Aufsichtsrat: Frauen-Power bei Daimler Fotos
REUTERS

Noch wird der Daimler-Konzern vor allem von Männern geführt - Vorstandschef Dieter Zetsche lehnt Quoten ab. Doch ab der nächsten Hauptversammlung werden bis zu sechs Daimler-Aufsichtsräte weiblich sein. Das verdankt Zetsche vor allem der Belegschaft.

Daimler-Chef Dieter Zetsche (59) ist nicht gerade als Fan der Frauenquote bekannt. "Ich bin kein Freund von Regulierungen oder Quoten", sagte er im Oktober. Ein Jahr zuvor war er sogar noch ein Stückchen weiter gegangen: "Wenn ich höre, dass in drei, vier Jahren 40 Prozent auf den Führungsposten Frauen sein sollen, dann verraten Sie mir bitte: Wohin soll ich all die Männer aussortieren?"

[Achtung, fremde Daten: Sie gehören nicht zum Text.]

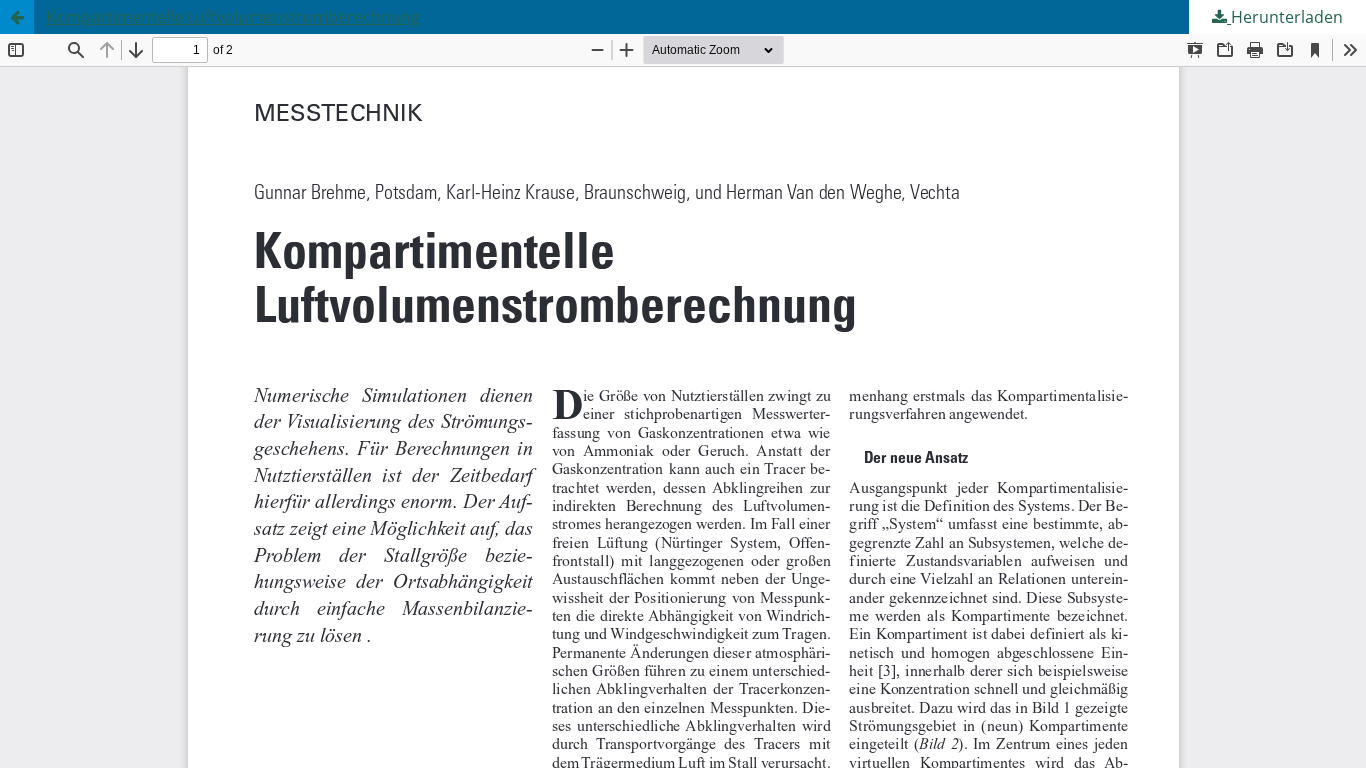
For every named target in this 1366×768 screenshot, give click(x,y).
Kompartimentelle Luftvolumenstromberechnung (233, 17)
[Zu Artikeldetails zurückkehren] (17, 17)
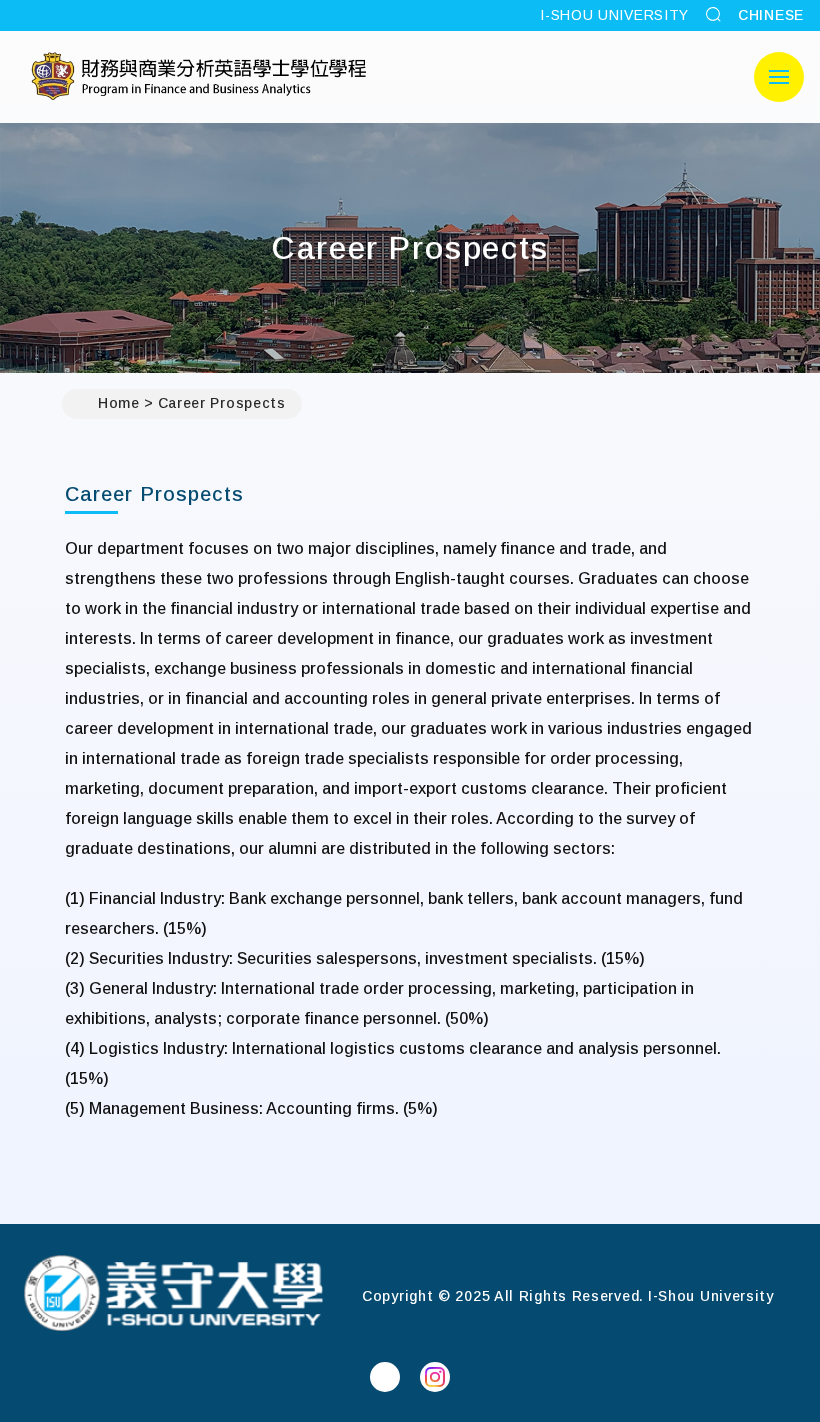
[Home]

Egal ob 40 Prozent Frauenanteil in Top-Management und Aufsichtsrat gefordert sind oder 30 Prozent, der Vorstandschef des Stuttgarter Automobilkonzerns verlässt sich lieber auf sich selbst. 2020, so verspricht er, sei die Führungsebene des Daimler-Konzerns zu 20 Prozent in Frauenhand. Es wäre immerhin eine Verdoppelung binnen acht Jahren.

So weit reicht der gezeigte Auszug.